#### [Instructions to follow]
Quote the entries in full, character for character, without their images.

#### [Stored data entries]
****

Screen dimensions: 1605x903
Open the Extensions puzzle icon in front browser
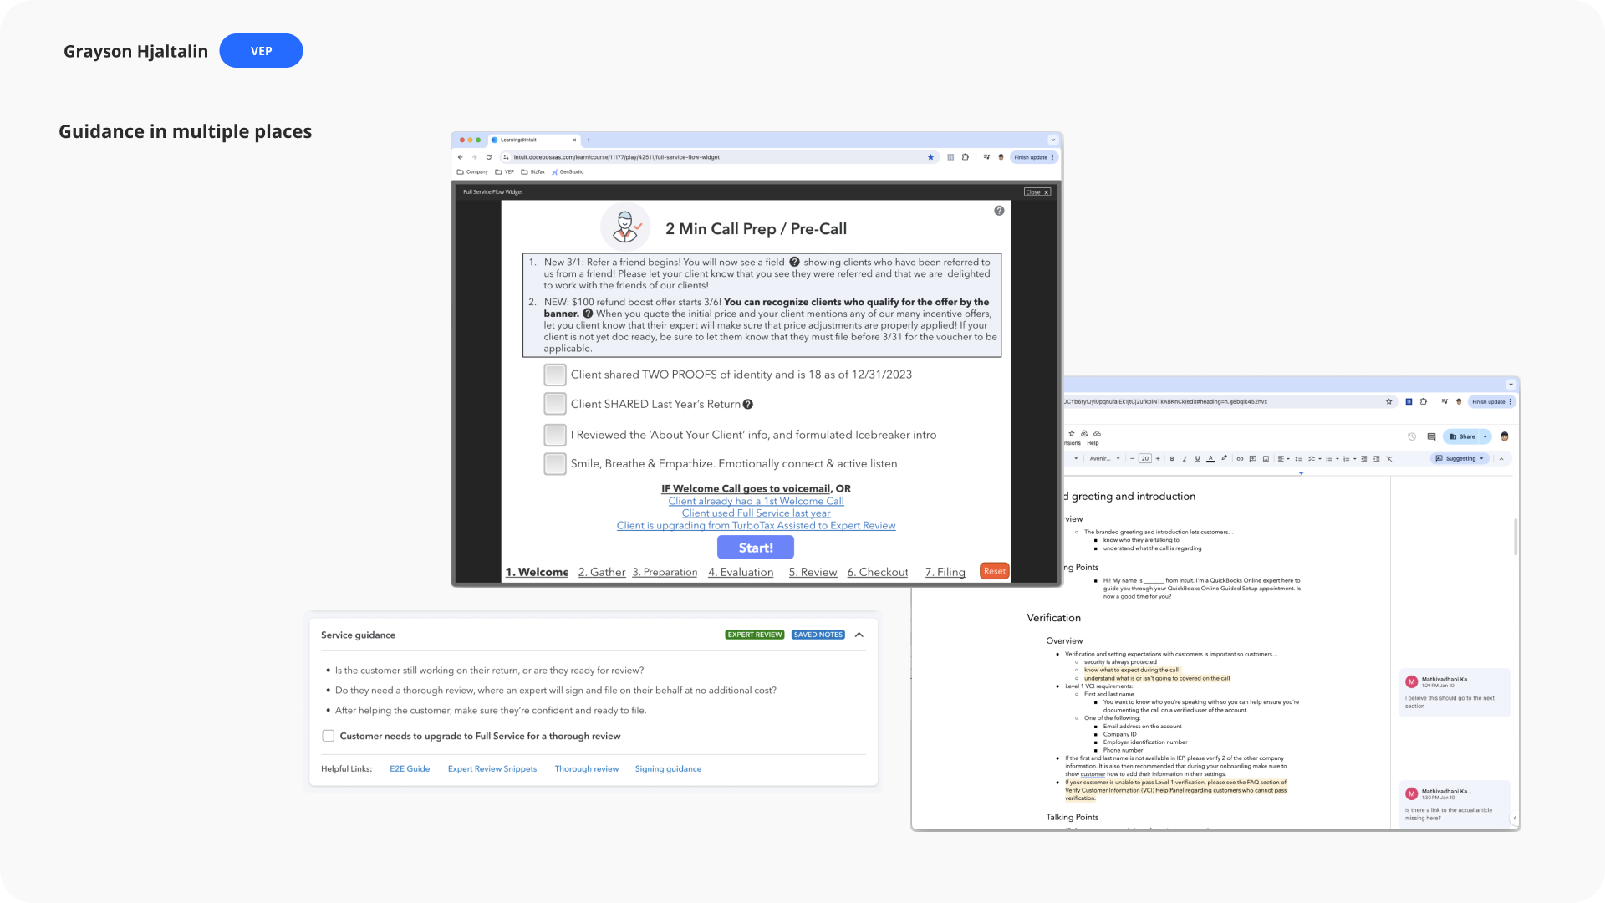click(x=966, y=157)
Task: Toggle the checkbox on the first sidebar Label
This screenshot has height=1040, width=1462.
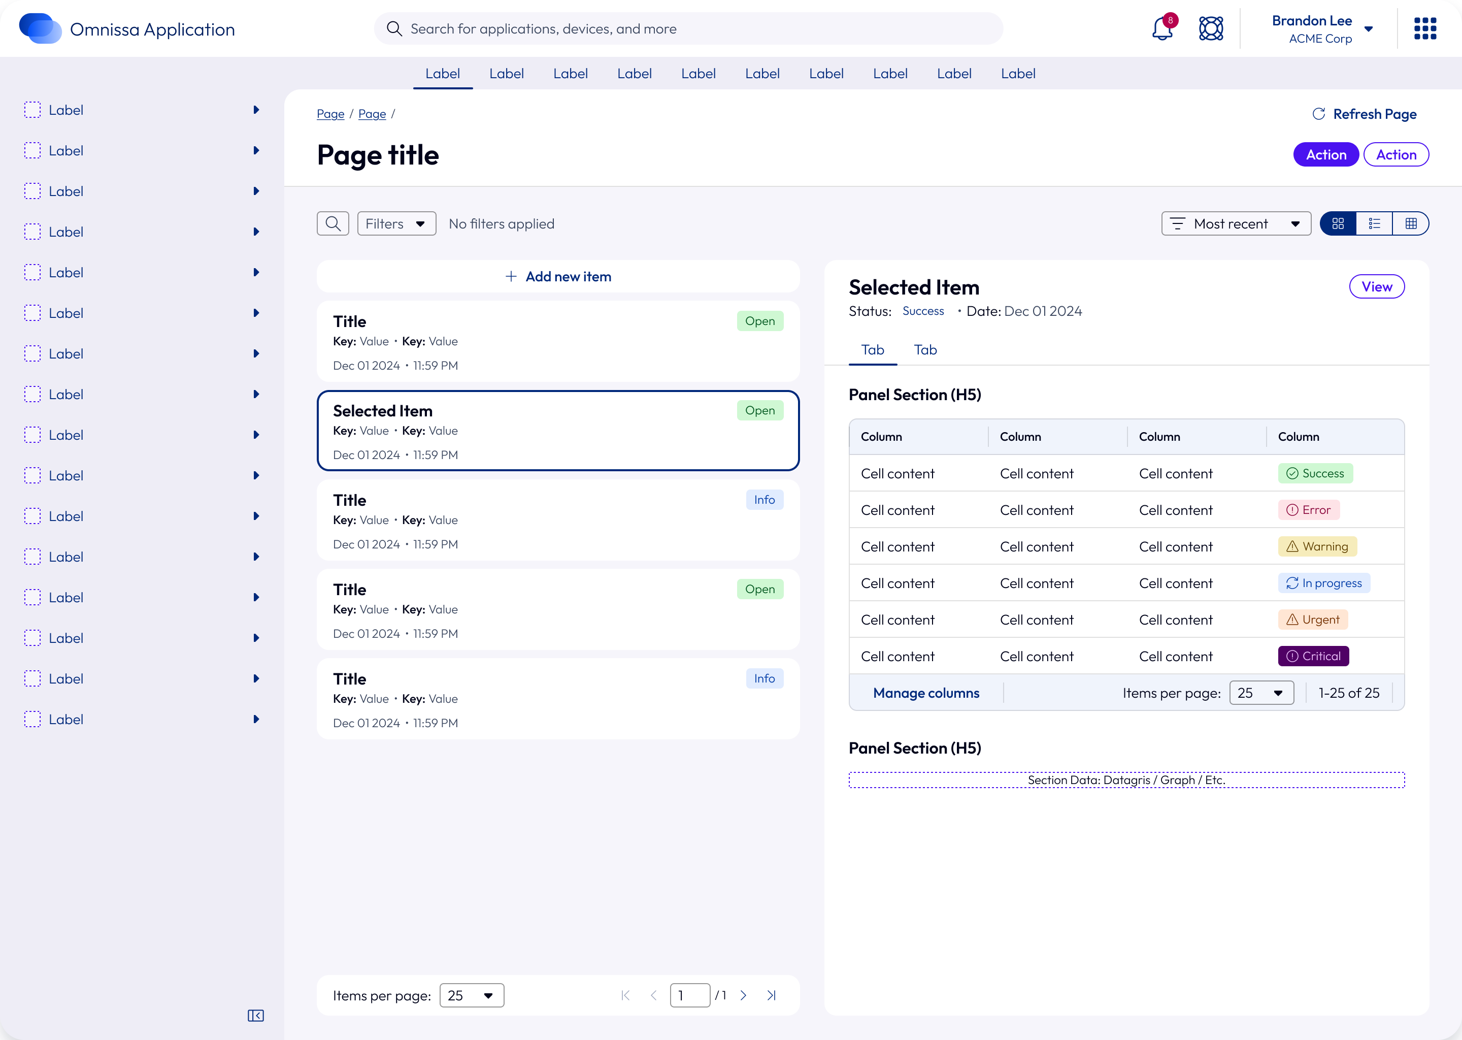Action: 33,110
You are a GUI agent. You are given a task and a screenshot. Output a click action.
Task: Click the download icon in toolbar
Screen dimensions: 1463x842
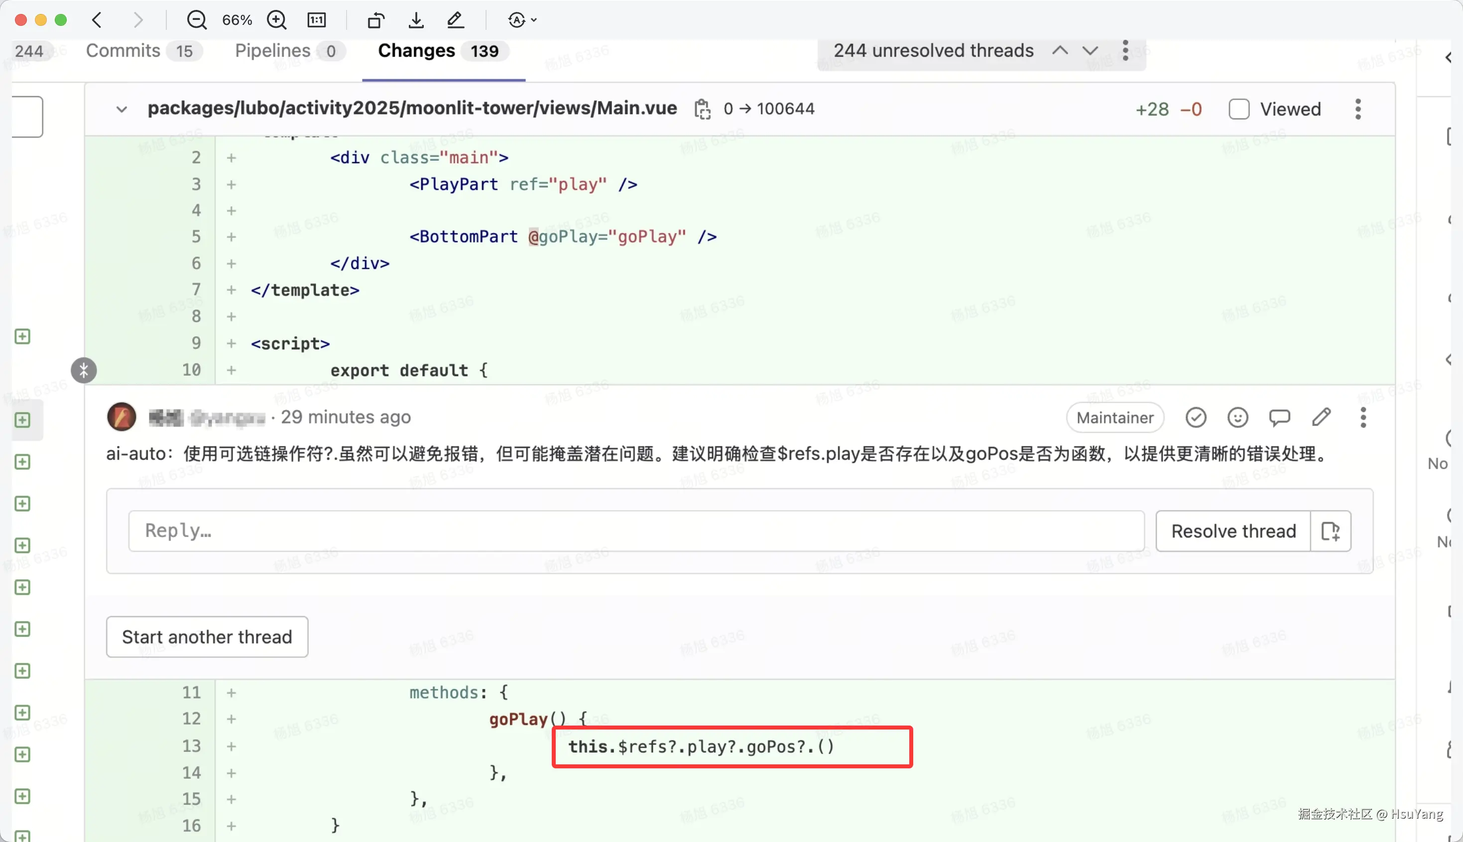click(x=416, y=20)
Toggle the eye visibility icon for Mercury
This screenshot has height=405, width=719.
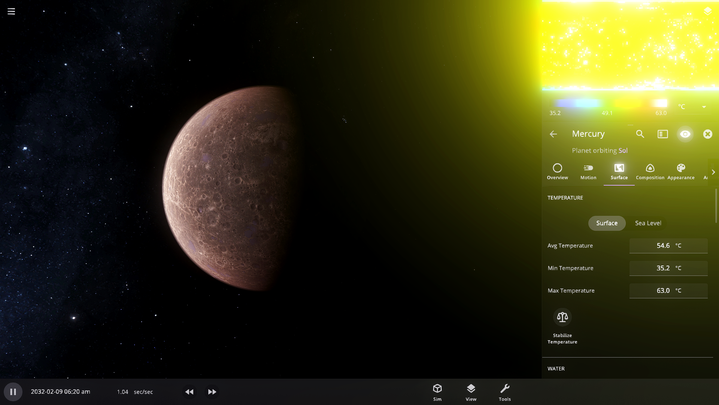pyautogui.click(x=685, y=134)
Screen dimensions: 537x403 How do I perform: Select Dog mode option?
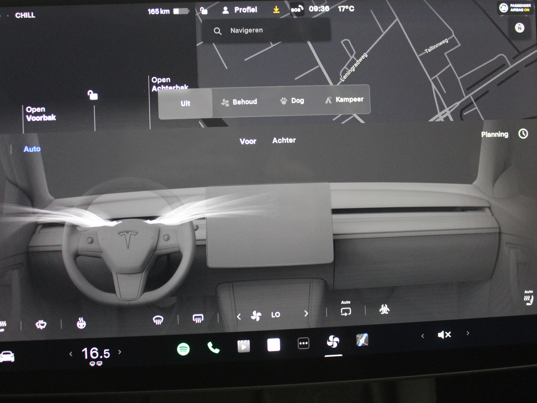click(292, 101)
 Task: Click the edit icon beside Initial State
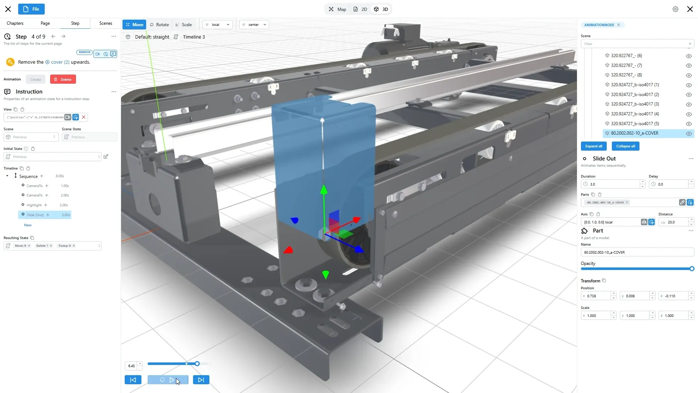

****

#### [Task output]
Screen dimensions: 1605x903
Open the Extensions puzzle icon in front browser
click(x=966, y=157)
Task: Toggle the checkbox on the first sidebar Label
This screenshot has height=1040, width=1462.
Action: 33,110
You are a GUI agent. You are given a task and a screenshot. Output a click action.
Task: Click the download icon in toolbar
Screen dimensions: 1463x842
click(x=416, y=20)
Toggle the eye visibility icon for Mercury
This screenshot has height=405, width=719.
pyautogui.click(x=685, y=134)
Screen dimensions: 537x403 How do I perform: Select Dog mode option?
click(292, 101)
 Task: Click the edit icon beside Initial State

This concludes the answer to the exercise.